The Tucson daily newspaper’s Weather Section includes the “coldest spot in the nation” and the “hottest spot.” It is the former that gets watched carefully, notably the winter weather in Minnesota, and there is one location in the state that gets mentioned often, like five days in a row, and that of course is Embarass. Hence the conversation:

“Is that the name of the city or a description of the residents who live there?

“It’s not a city; it’s a tiny town that is hardly a town. And their fame for coldness makes some of their residents proud.

“Huh? Goofy. My neighbor says he heard that  your town of International Falls wants to claim to be “The Ice Box of the Nation.”  That’s a dubious honor in my book. Is that true?


“Hooo-whee, If I lived there, I’d crawl in bed following the first Fall snowflake and not get out from under the covers ‘til June first.

“Hey, you learn to live with it  — and in it.

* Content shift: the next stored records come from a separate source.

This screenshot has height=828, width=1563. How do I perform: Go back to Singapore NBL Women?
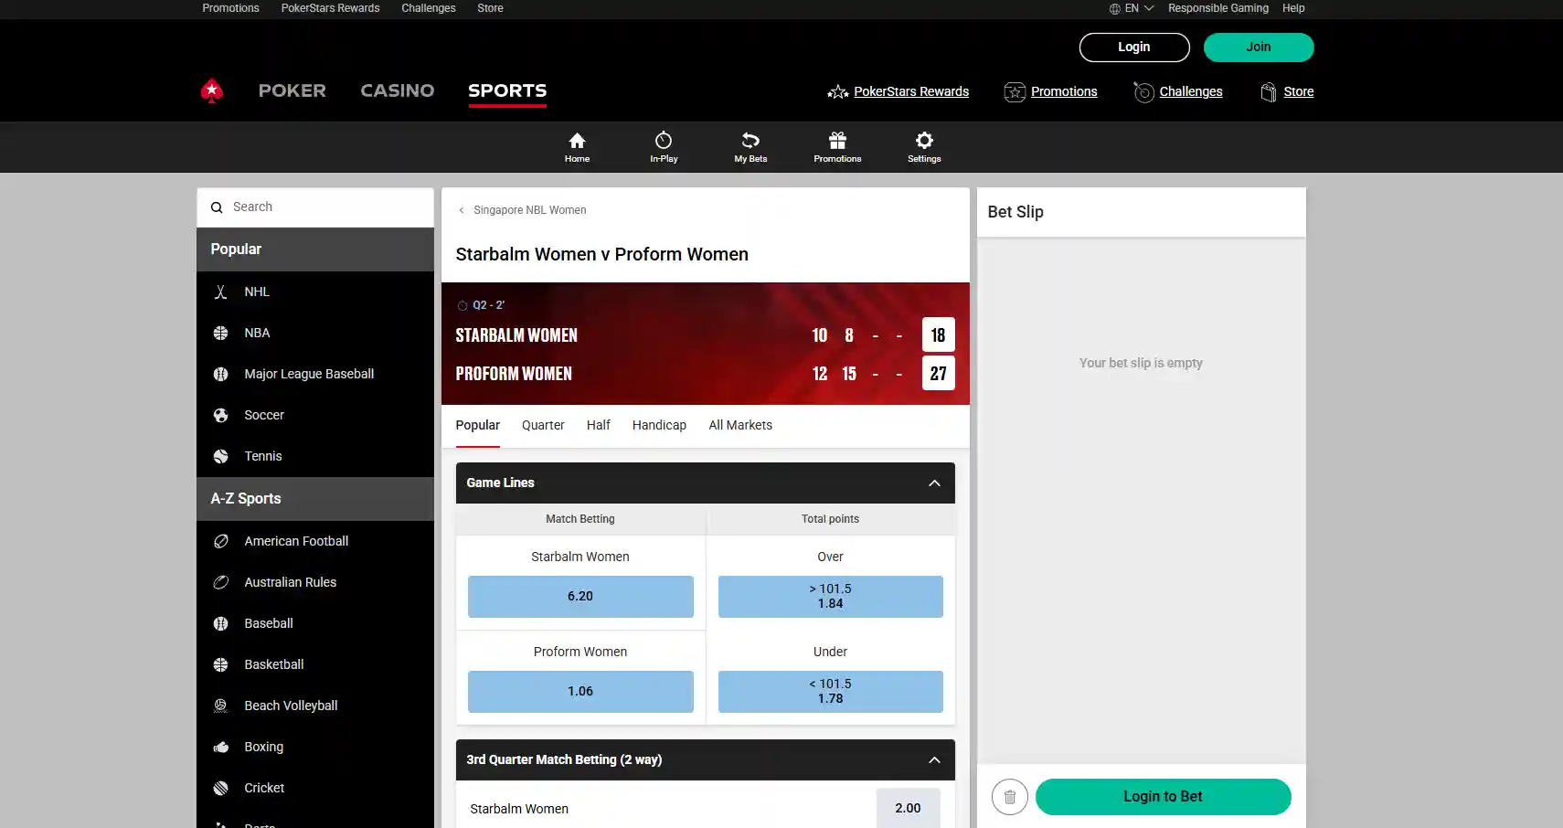522,210
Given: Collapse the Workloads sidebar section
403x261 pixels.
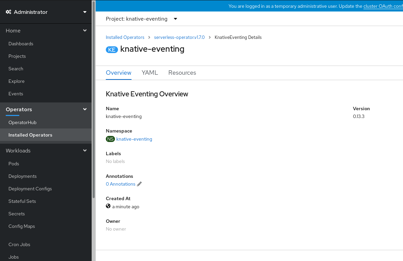Looking at the screenshot, I should (85, 150).
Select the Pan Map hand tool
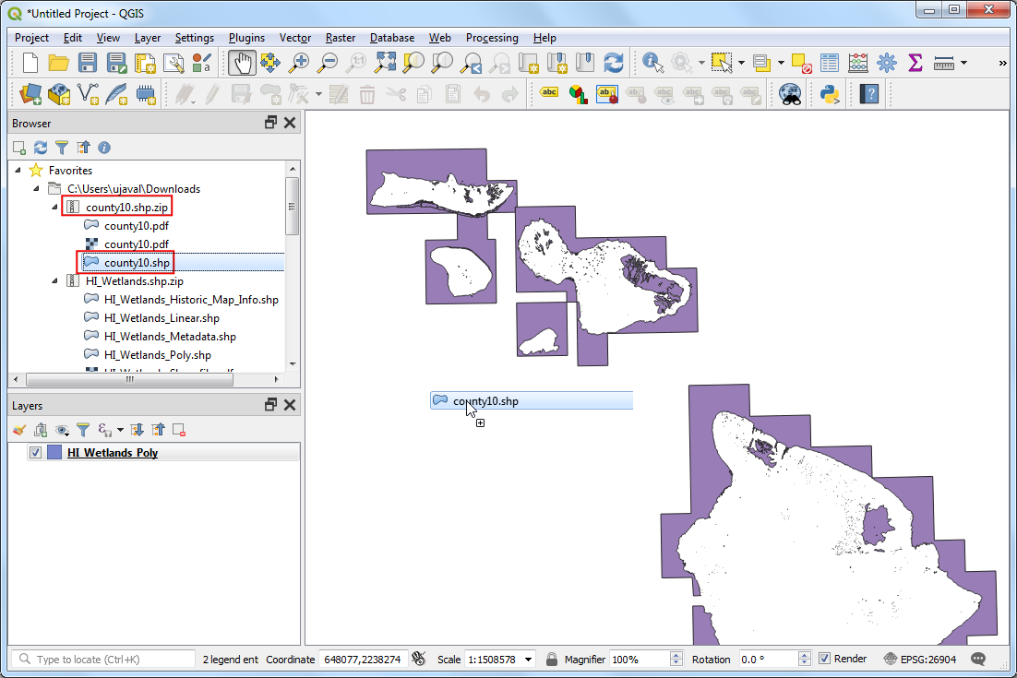Viewport: 1017px width, 678px height. (242, 63)
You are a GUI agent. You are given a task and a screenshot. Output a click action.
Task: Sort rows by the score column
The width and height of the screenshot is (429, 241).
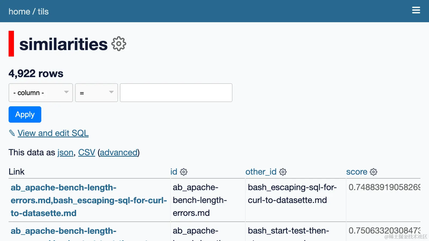coord(357,172)
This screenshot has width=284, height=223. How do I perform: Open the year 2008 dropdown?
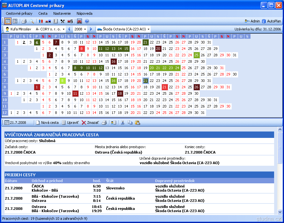(85, 29)
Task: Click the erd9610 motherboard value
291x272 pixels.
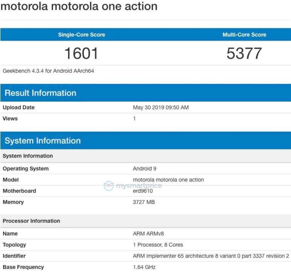Action: coord(143,191)
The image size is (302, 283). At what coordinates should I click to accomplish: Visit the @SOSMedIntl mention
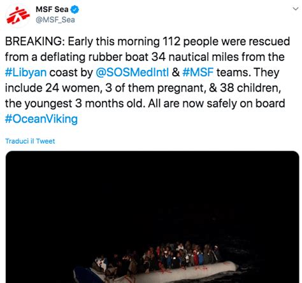[x=133, y=72]
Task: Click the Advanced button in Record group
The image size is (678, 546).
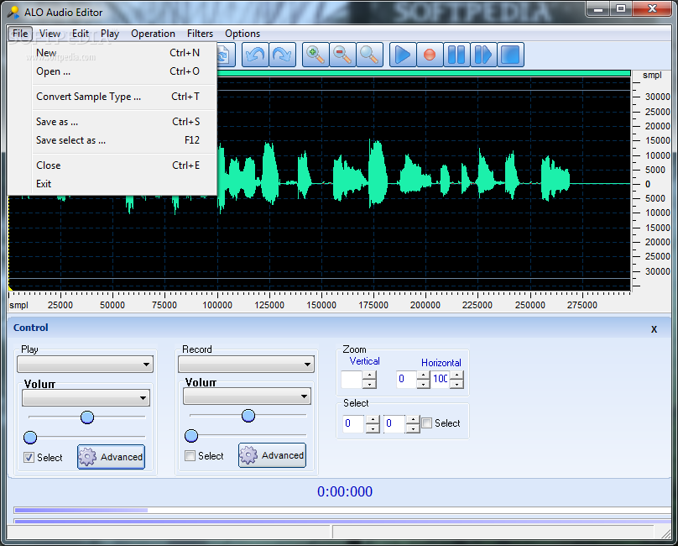Action: pos(273,455)
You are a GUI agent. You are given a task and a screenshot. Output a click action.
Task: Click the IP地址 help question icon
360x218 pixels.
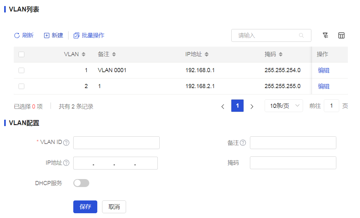(x=66, y=163)
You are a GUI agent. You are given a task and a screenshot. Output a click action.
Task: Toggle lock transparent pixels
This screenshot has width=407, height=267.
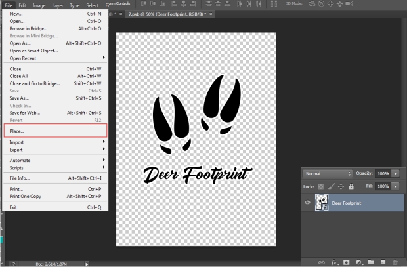click(x=320, y=187)
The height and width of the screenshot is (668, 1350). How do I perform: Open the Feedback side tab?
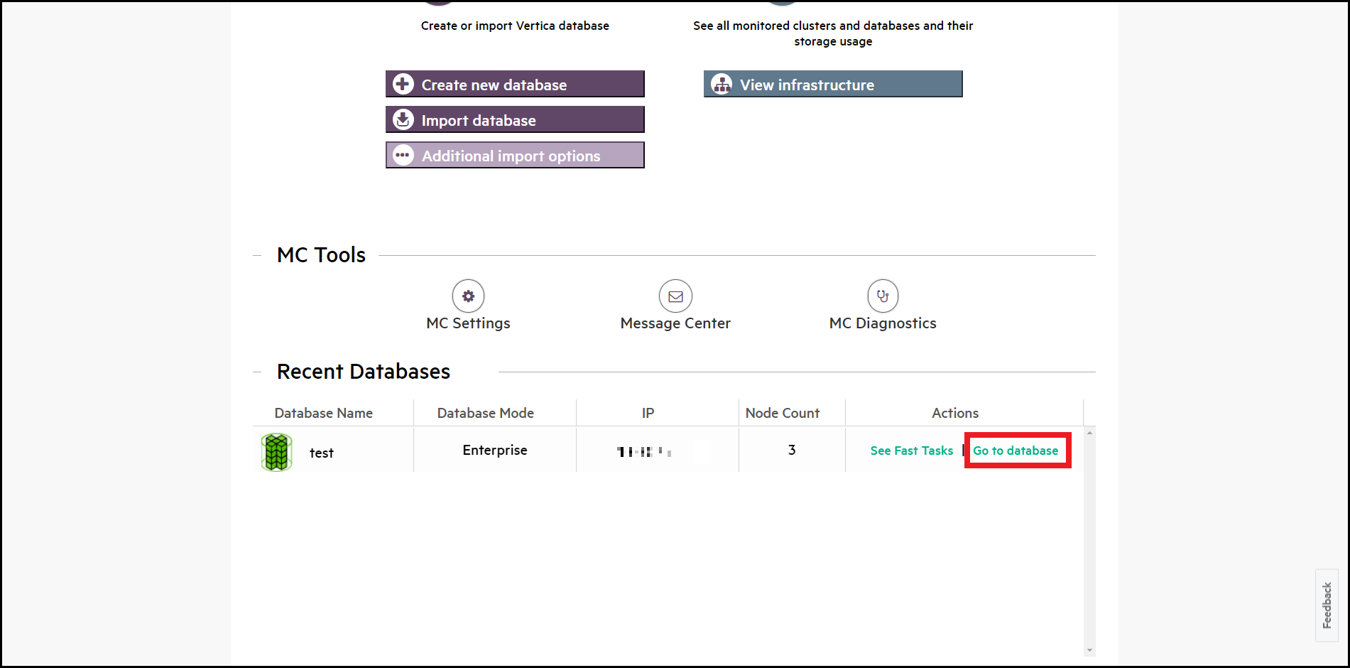(1327, 605)
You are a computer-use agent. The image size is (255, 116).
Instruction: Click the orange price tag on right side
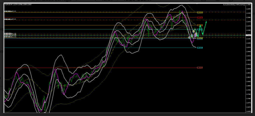200,25
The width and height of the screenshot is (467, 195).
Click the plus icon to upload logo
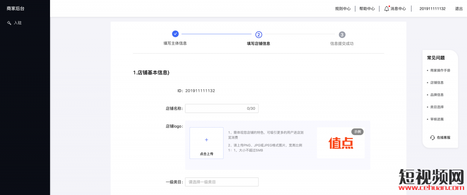point(207,140)
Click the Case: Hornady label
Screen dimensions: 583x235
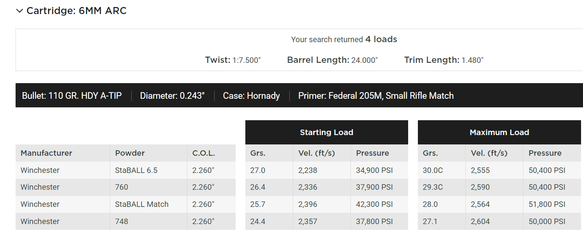point(251,96)
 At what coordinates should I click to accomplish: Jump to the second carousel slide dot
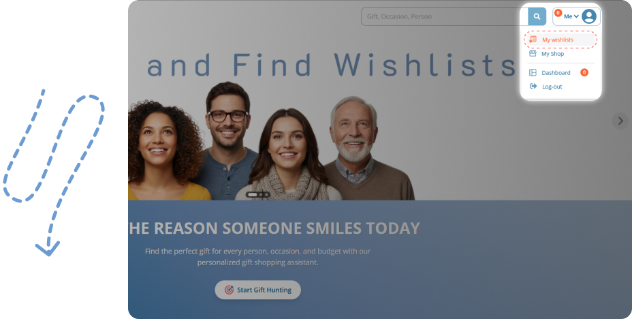coord(261,195)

Did you see the NBC’s Nightly News when they featured a long segment on the Ice Fishing contest in Brainerd, where there were 10,000 fishermen?  And they also showed  many cars and trucks driving across the lake on the ice.

“Ahhh, now you’re puttin’ me on.

“Nope, it’s true. Folks more than put up with winter, they just accept it and move on. It may be cold but so what? Life goes on much the same way, regardless of thermometer readings. if you watched the final Vikings game of the season in Minneapolis, the temp was 66 degrees inside the Metrodome and -11 outside on the streets, and when the fans  walked out, the TV man with the mic asked a couple if they were now cold. And their answer”  “Nah, it’s  just a little brisk.”  And the other, “Hey, we’re tough up here.”

Turns out the questions and answers were pretty much the same as applied to Arizona — i.e. Arid-zona —.

“How much rain here?

“Well, way back when, historically when the Biblical Flood covered the entire earth, well that year Arizona got an inch-and-a-half. Ha ha ha.

“And how about those hot summers? How hot does it get?  

“Well, it gets so hot that the Robins have to use pot holders to pull worms out of the ground.

“Har har har. But hey, you’re right,  it might get a little warm, but so what? Life goes on. . . .

Stalemate? Maybe.

 So finally the question to the snowbirds the locals thought about often and asked less often: “So why do people live up there?”

Answer: Because it’s so nice in the summers.

So finally the question for the Locals that’s thought about often and asked less often: “So why do people live down there?”

Answer:  Because it’s so nice in the winters.